[Screen grounding records]
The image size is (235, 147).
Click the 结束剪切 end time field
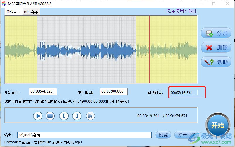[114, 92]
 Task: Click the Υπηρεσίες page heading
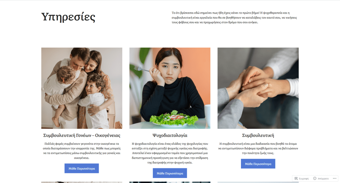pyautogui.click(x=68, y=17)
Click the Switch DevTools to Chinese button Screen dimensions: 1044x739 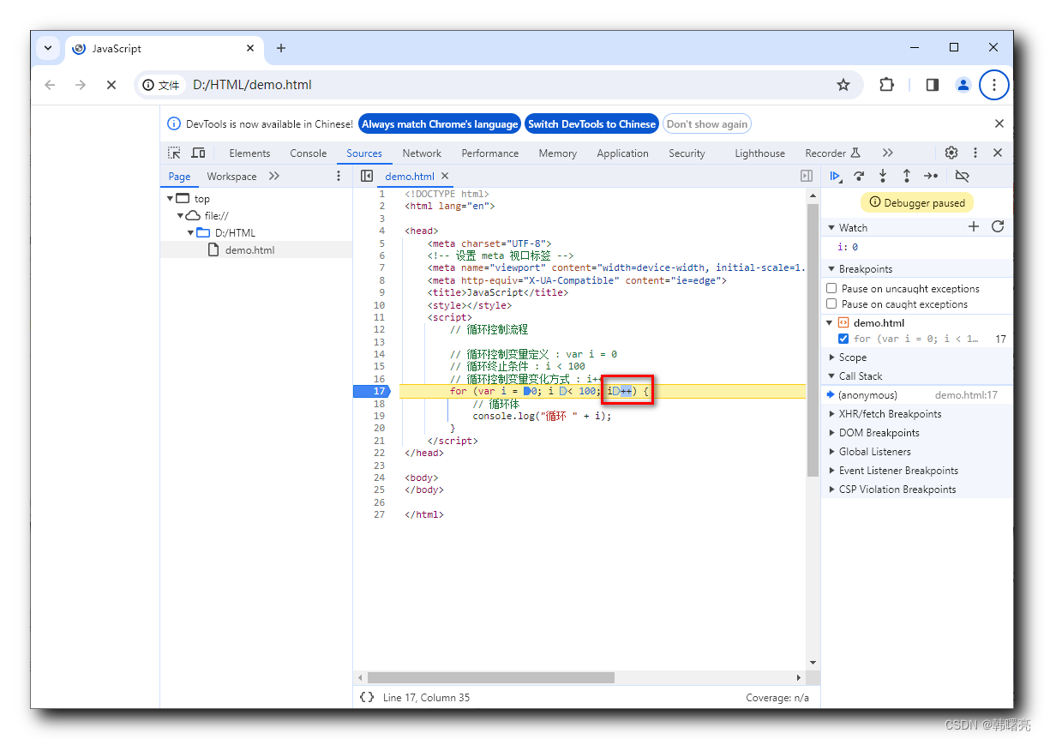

[Exercise requirements]: In the records above, swap "page heading" for "section title" and leave every other word unchanged. Omit the pictures from your answer.

[Completed exercise]:
The image size is (235, 147).
Click the 结束剪切 end time field
[114, 92]
 Task: Click the Υπηρεσίες section title
pyautogui.click(x=68, y=17)
Click the Switch DevTools to Chinese button Screen dimensions: 1044x739 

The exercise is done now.